+++ Data records +++

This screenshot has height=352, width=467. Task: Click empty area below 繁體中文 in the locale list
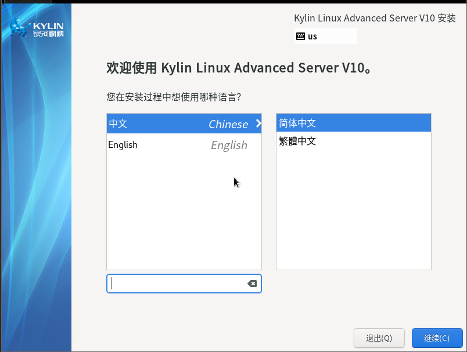pos(353,209)
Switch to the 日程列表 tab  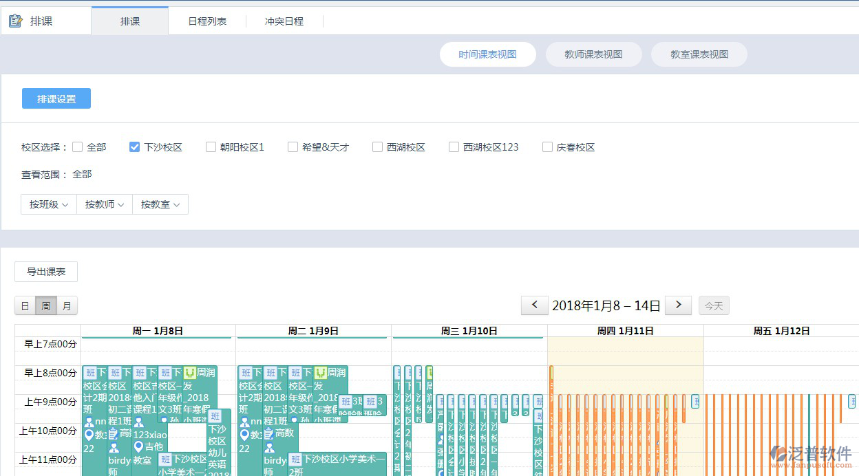tap(207, 20)
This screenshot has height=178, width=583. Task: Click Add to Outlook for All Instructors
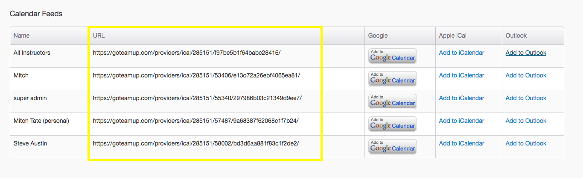[526, 53]
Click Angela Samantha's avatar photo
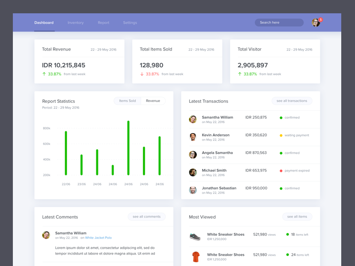 [193, 155]
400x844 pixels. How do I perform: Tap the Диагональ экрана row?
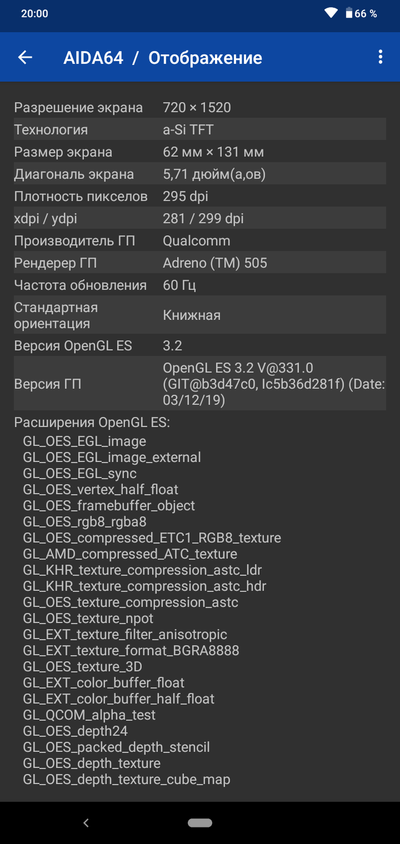click(200, 174)
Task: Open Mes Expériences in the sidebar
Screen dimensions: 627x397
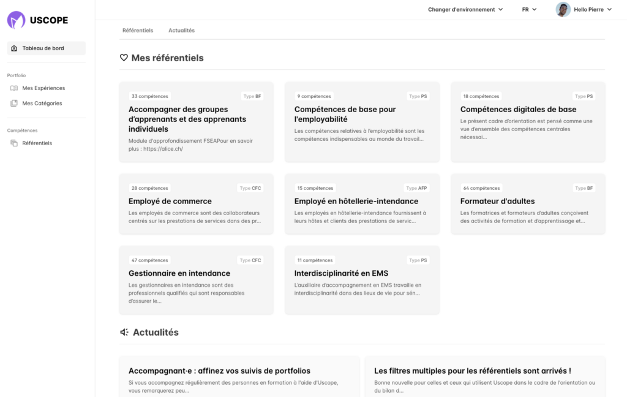Action: 43,88
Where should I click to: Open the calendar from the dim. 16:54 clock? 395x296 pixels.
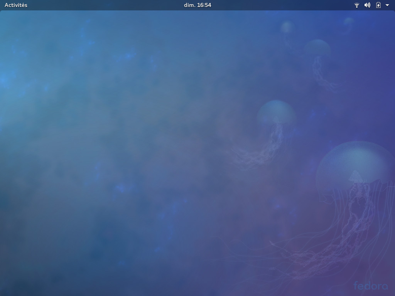pos(197,5)
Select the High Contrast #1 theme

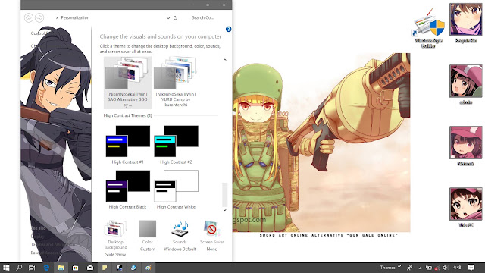[x=128, y=145]
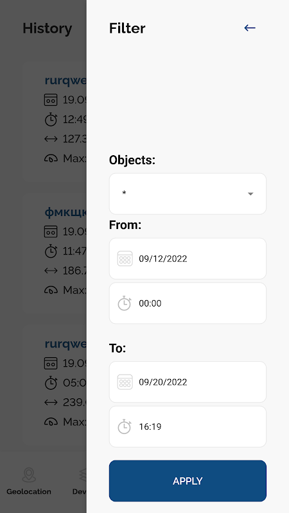Tap the back arrow in Filter header
This screenshot has height=513, width=289.
tap(250, 28)
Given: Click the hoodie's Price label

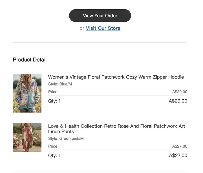Looking at the screenshot, I should click(53, 92).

+++

:: What is needed ::
How many lines of the records above contain the word "height"? Reply with the number only.

:: Exercise solution ::
3